Super Mega Baseball 4 review for PlayStation, Xbox, PC, Nintendo Switch

Platform: PS5
Also on: PS4, Xbox Series X, Xbox One, PC, Nintendo Switch
Publisher: EA
Developer: Metalhead Studios
Medium: Digital/Disc/Cartridge
Players: 1-4
Online: Yes

Even though I’ve been a huge fan of Super Mega Baseball for years, I was a little nervous about Super Mega Baseball 4. After all, it’s the first game from Metalhead Software since they were acquired by Electronic Arts back in 2021, and I worried about what larger profile and (presumably?) larger budget would mean for a game that was all about being a fun, straightforward version of baseball. Add in the news that Super Mega Baseball 4 would be the first to feature real (albeit retired) MLB players, and I felt kind of like the fan of an indie rock band who’ve just signed with a major label.

Then I started playing, immediately hit a line drive off Randy Johnson’s head, and realized all was right with Super Mega Baseball 4.

I mean, it’s definitely bigger budget than previous iterations of the series. You have the real players like David Ortiz and Mike Schmidt occupying roster spots alongside SMB mainstays like Hammer Longballo, Yoink Sax, and Grey Sandwalker. You have more stadiums. You have more game modes, including a “Creators Classic” that looks like it was solely introduced to get attention from prominent baseball YouTubers. You have more teams. You have a pretty robust editing tool that allows you to edit team logos, uniforms, and players – the latter being not quite the Create-A-Player mode I was hoping for when I wrote in the above-linked review that SMB4 would be my presumptive 2023 GOTY, but still being pretty in-depth.

But even with all those new bells and whistles, Super Mega Baseball 4 still feels like it did way back when the first game came out nine years ago – which is to say, it’s the best pick-up-and-play baseball game available. Just like the first Super Mega Baseball game felt like a continuation of RBI Baseball back in the NES days, Super Mega Baseball 4 is the kind of game you can enjoy even if you aren’t particularly a baseball fan.

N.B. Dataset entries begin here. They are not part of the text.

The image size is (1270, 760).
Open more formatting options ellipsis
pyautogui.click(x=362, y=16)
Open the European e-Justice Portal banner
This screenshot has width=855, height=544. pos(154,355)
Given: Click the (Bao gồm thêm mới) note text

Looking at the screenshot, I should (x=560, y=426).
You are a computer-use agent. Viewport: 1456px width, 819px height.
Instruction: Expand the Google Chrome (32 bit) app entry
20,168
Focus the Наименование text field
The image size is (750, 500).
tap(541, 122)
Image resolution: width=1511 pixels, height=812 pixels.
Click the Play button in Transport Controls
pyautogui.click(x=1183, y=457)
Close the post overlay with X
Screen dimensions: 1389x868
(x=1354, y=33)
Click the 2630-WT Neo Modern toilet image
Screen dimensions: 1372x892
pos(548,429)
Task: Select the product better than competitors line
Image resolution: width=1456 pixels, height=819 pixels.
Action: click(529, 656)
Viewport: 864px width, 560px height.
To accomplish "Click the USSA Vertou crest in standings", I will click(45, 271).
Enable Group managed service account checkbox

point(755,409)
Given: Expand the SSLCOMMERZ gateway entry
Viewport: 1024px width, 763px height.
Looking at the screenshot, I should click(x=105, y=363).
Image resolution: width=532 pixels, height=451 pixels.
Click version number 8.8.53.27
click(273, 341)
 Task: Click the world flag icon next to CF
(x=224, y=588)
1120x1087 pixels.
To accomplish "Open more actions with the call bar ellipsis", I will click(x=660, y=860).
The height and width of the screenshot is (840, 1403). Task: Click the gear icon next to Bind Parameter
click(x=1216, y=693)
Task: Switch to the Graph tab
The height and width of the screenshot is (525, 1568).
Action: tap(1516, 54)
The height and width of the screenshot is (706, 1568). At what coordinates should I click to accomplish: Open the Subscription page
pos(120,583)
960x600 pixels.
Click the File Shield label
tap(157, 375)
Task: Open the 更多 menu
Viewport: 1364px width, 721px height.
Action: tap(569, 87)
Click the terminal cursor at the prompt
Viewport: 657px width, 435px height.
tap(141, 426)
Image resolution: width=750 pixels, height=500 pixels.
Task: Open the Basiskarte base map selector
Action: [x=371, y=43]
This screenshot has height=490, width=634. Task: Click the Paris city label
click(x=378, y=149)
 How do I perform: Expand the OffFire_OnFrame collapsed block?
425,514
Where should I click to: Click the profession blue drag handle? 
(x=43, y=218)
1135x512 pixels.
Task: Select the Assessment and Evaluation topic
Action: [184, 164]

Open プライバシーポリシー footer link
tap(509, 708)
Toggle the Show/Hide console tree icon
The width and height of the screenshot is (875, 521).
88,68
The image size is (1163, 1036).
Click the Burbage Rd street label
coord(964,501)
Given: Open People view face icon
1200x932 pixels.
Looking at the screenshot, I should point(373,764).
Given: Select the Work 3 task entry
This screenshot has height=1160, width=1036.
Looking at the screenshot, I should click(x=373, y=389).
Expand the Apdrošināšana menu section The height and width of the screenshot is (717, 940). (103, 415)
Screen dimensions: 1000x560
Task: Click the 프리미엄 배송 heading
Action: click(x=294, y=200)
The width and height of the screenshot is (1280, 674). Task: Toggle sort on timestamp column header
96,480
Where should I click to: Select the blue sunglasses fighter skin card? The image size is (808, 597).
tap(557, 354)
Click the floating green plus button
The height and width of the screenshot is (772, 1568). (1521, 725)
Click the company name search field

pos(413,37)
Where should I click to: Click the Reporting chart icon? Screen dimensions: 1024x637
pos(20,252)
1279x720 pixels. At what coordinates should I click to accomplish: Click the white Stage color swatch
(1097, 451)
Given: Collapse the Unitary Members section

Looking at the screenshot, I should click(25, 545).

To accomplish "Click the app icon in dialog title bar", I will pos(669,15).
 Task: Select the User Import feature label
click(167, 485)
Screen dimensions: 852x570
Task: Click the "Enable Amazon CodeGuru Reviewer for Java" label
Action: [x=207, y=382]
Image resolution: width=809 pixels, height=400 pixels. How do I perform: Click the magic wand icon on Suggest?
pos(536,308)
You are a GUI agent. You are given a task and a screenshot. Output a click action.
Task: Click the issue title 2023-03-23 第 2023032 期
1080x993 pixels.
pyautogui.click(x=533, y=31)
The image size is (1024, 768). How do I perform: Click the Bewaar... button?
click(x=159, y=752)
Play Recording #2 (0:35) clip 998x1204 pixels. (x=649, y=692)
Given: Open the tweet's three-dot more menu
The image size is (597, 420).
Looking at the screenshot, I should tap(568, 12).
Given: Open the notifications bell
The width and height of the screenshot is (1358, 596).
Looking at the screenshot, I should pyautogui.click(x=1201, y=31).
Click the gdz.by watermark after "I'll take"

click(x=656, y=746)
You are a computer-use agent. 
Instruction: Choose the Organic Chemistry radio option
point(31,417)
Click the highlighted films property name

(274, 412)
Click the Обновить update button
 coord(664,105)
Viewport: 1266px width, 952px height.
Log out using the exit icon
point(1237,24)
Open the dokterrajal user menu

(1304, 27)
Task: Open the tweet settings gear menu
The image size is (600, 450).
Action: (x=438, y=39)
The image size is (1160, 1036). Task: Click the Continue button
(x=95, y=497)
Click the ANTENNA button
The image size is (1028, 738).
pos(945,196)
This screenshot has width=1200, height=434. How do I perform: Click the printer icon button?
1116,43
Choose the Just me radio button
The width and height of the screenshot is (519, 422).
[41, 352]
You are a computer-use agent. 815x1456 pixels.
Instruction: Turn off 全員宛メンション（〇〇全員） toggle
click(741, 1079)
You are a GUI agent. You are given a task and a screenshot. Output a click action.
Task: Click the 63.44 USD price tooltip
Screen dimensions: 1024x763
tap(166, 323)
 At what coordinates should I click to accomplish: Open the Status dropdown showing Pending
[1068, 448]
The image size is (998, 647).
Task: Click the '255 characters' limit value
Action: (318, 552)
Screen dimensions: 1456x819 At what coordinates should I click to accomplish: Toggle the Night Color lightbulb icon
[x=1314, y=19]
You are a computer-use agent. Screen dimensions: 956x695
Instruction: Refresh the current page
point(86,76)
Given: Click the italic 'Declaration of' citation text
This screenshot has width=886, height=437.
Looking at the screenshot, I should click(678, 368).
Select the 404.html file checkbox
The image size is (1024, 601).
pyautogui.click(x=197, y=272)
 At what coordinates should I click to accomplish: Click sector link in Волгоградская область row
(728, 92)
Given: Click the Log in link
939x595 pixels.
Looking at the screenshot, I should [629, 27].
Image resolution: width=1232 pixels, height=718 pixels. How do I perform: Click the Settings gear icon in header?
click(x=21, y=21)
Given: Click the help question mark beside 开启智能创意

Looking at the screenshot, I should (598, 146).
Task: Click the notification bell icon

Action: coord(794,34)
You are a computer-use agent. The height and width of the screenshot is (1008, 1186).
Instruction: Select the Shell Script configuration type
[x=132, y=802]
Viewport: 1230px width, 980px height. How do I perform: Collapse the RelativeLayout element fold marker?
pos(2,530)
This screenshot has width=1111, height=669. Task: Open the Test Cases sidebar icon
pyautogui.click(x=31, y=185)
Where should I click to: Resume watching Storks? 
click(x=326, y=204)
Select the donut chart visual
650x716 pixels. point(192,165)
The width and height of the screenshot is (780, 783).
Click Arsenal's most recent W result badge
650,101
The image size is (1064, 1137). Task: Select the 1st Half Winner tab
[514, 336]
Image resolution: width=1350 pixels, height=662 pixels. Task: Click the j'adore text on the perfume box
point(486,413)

Admittedly, it helps if you’re a baseball fan, since there’s a crazy amount of tinkering you can do here that’s probably more fun if you’re a fan of the sport. There’s roster and line-up management, obviously, but you also get to invest in player development – albeit with a distinctly SMB-esque flavour, since the activities are things like skydiving, going on a vegan diet, and taking in a comedy show. The game also has a chemistry trait, which matters when you’re worried about how players will feel about signing – or re-signing – with your team.

What matters most, though, is that the on-field action is still lots of fun. While the MLB ringers seem to tend to have higher ratings than most new players, it’s not like Super Mega Baseball 4 skewed it so that the pro players dominate the competition. As I noted above, a Hall of Famer like Randy Johnson isn’t exempt from taking a line drive off the skull (and crumpling in hilarious fashion), nor is it uncommon for an SMB-created player to strike out legends like Ernie Banks. Even the Creators Classic mode, which I was worried would be an excuse for the game to pander to YouTubers, doesn’t seem completely out of place, and even if – like me – you have no idea who Jomboy or Shelfy are, it doesn’t impact the flow or the style of the game.

At this point, there’s not much I can say about Super Mega Baseball 4 that I didn’t already say about Super Mega Baseballs 1, 2, and 3: like its predecessors, it’s an outstanding baseball game that’s a lot more fun to play than the annualized PlayStation flagship MLB game. Any worries that a higher profile or a bigger budget would hurt the game are unfounded. In fact, four games in, this might just be the best Super Mega Baseball game yet.

EA provided us with a Super Mega Baseball 4 PS5 code for review purposes.